August 12, 2021 ・8 min read

User experience is a decisive factor for any product. A UX prototype can help you develop a successful software product, even those destined for the most complex systems.

What is a UX prototype?

A clickable UX prototype is an interactive, high-fidelity version of the product mockup that allows you to demonstrate its functionalities and the user’s navigation flow in practice. Using the visual design, you can see how a given functionality works in the context of the entire product and decide whether it is ready to be sent to developers for coding. UX prototype can be a standalone project or a step in the overall development process.

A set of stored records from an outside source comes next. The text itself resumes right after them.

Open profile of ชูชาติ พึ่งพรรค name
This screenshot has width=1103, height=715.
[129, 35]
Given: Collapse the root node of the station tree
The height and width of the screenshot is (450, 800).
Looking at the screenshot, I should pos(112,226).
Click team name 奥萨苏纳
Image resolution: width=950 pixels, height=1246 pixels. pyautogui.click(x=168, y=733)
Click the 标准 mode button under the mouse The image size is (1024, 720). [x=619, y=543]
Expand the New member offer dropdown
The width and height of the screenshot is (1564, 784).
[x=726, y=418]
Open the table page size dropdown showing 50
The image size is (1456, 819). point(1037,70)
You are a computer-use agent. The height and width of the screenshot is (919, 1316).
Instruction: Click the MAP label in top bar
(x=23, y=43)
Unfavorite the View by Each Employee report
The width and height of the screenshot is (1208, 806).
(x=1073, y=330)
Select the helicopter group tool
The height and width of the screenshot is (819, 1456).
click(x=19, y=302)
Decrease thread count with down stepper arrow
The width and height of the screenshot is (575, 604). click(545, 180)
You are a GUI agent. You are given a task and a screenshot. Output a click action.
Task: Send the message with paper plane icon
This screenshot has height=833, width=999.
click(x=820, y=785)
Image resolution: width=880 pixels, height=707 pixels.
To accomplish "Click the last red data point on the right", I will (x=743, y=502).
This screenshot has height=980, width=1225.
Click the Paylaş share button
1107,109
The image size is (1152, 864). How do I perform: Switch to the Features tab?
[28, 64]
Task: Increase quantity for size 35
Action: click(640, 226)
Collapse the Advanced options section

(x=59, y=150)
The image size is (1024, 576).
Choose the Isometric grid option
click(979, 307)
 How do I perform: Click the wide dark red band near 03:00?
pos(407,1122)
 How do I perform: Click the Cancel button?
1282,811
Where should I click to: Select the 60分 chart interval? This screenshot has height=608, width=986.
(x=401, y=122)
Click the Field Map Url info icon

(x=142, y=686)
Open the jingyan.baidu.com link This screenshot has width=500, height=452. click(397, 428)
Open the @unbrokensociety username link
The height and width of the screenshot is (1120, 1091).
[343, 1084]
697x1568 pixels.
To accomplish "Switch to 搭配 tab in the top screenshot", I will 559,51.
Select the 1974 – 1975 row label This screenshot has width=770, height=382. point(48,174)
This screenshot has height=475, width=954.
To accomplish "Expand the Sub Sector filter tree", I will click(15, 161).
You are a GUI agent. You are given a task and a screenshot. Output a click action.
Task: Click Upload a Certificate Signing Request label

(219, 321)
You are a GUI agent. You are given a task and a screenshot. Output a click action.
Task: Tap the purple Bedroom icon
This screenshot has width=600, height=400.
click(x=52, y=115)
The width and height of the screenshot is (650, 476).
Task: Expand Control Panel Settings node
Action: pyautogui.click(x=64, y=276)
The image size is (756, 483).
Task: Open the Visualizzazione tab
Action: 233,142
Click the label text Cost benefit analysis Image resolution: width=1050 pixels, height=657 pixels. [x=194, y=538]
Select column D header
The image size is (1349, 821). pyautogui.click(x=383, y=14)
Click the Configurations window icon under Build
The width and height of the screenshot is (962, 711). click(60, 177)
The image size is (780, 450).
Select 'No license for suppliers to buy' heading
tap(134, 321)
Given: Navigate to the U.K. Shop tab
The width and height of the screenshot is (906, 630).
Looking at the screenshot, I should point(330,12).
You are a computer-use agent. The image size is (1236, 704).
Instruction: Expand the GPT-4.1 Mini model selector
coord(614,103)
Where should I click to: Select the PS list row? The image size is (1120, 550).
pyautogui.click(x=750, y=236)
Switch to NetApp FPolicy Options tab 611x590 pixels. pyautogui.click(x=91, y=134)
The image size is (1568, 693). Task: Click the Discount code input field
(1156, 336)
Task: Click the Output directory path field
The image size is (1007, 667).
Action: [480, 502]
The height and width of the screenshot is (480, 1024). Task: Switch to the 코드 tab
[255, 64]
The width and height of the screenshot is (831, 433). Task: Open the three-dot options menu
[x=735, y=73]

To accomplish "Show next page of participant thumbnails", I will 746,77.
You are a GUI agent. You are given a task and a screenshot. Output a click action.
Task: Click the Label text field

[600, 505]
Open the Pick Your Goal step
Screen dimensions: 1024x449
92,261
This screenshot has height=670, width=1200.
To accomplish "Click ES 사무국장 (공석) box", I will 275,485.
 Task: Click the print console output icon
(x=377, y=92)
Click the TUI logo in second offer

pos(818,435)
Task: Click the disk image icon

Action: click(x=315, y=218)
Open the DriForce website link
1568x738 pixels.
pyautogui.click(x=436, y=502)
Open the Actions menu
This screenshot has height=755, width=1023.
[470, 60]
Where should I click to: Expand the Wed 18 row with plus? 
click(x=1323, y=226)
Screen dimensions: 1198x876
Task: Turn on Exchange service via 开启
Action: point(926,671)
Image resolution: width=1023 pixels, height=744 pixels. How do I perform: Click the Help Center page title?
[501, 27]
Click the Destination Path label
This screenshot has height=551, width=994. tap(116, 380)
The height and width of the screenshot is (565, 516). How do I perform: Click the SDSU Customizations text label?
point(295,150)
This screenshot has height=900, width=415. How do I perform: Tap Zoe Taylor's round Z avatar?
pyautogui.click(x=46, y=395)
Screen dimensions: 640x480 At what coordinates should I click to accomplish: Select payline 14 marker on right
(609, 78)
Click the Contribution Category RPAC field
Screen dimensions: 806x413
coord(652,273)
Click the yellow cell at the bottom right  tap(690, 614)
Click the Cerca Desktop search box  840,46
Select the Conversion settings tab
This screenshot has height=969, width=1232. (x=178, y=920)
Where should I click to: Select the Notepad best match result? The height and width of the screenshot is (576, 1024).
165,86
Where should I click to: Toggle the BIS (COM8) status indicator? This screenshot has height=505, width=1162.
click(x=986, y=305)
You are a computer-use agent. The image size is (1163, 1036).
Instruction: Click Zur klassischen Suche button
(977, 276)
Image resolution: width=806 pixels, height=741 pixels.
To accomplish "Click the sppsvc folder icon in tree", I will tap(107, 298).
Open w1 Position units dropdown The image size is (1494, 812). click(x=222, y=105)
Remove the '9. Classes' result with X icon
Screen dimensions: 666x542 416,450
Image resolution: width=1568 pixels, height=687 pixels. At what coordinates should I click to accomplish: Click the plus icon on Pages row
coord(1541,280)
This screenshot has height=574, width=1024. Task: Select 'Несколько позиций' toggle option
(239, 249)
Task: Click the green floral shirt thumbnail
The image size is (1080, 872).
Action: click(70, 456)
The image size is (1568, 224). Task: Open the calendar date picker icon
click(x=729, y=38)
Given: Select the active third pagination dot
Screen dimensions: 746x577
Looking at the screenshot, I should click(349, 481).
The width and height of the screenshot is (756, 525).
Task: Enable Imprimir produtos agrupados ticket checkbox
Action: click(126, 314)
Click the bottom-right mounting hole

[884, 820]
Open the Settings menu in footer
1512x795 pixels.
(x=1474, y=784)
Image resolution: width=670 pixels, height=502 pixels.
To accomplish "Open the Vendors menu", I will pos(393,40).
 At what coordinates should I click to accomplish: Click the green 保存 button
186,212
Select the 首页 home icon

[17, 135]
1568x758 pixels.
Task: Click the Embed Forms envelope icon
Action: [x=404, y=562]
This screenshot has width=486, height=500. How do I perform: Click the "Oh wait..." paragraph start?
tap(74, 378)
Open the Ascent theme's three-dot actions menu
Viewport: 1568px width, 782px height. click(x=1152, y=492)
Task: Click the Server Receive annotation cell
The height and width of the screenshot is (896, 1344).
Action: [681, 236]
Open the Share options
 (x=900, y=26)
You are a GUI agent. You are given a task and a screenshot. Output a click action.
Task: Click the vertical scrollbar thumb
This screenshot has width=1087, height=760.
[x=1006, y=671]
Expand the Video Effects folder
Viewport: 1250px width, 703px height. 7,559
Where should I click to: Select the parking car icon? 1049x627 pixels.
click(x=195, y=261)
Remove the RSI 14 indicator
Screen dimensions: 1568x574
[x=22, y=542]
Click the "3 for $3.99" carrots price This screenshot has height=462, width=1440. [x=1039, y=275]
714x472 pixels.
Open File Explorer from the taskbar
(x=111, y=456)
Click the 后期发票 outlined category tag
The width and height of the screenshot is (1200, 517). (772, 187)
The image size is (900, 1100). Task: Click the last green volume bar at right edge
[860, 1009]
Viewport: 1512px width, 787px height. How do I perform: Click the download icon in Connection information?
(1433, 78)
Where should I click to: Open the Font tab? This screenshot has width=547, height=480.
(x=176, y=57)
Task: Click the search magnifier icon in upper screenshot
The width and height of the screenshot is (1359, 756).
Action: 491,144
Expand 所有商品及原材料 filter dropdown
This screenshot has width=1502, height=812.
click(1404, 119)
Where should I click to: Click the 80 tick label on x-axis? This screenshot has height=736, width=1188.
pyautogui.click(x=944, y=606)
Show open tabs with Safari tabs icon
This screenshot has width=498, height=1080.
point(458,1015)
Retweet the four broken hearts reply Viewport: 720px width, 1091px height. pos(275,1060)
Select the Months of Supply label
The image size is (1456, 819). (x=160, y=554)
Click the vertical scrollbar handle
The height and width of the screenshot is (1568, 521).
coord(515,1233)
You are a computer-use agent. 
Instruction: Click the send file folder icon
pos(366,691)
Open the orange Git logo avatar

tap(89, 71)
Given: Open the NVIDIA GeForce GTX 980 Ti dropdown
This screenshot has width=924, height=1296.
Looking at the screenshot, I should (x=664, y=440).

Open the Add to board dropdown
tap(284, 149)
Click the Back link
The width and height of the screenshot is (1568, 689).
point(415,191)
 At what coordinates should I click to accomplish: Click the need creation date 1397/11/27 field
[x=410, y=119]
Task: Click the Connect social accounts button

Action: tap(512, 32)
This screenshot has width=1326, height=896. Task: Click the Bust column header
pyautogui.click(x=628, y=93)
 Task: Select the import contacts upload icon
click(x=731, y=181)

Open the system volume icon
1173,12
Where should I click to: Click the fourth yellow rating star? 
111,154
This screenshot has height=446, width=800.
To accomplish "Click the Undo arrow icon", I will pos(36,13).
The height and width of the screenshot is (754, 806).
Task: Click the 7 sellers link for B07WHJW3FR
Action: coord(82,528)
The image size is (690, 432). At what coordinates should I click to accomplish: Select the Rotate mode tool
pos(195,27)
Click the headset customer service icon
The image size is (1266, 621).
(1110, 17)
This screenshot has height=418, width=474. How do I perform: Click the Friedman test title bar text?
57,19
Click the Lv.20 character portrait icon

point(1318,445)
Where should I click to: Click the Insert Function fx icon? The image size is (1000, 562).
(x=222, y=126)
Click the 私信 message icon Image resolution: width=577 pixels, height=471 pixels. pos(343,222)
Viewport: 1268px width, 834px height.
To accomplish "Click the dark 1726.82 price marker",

Why do you use UX prototype?

Although the UX prototype is not a working product, it offers a close-to-real product experience and thus allows you to validate it if your product idea performs well in real-life scenarios. In software development, releasing a product to the market requires a considerable investment of time and money. A clickable mock-up of such a product prepared by the UX team could save you time, money and a lot of frayed nerves when you use it to verify your ideas, to improve or simply discard them without running up unnecessary costs. 

 

With the prototype you can checkout how the designed user flow of a feature works in practice. There is no coding needed and if you want, you can use tools such as AppSheet and Bubble to create functional prototypes that allow complicated interaction with a little bit more time. By simply clicking through different features, you can check if the designed navigation flow is intuitive and also uncover the gaps that were not visible in the initial product requirements.

 

Last but not least, a picture is worth a thousand words. A shiny UX prototype makes investor pitch much easier and get your idea across. In fact, it helps to facilitate your conversation internally too, especially to the marketing and software development team.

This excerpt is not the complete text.